Work to complete: Your reply must hold the lines from the one containing "Click the right" to the end of the entries, copied exactly, with pictures excluded.

Information:
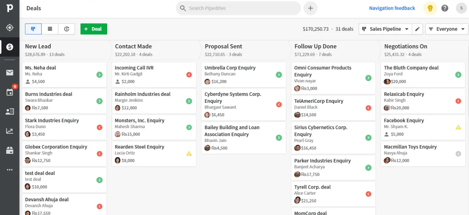This screenshot has height=215, width=469.
Task: Switch to forecast view
Action: tap(67, 29)
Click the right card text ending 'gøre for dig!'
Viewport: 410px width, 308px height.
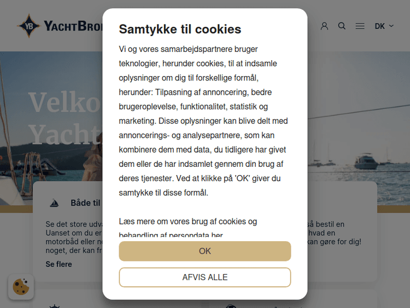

Written reply:
Click the right card text ending 'gøre for dig!'
Viewport: 410px width, 308px height.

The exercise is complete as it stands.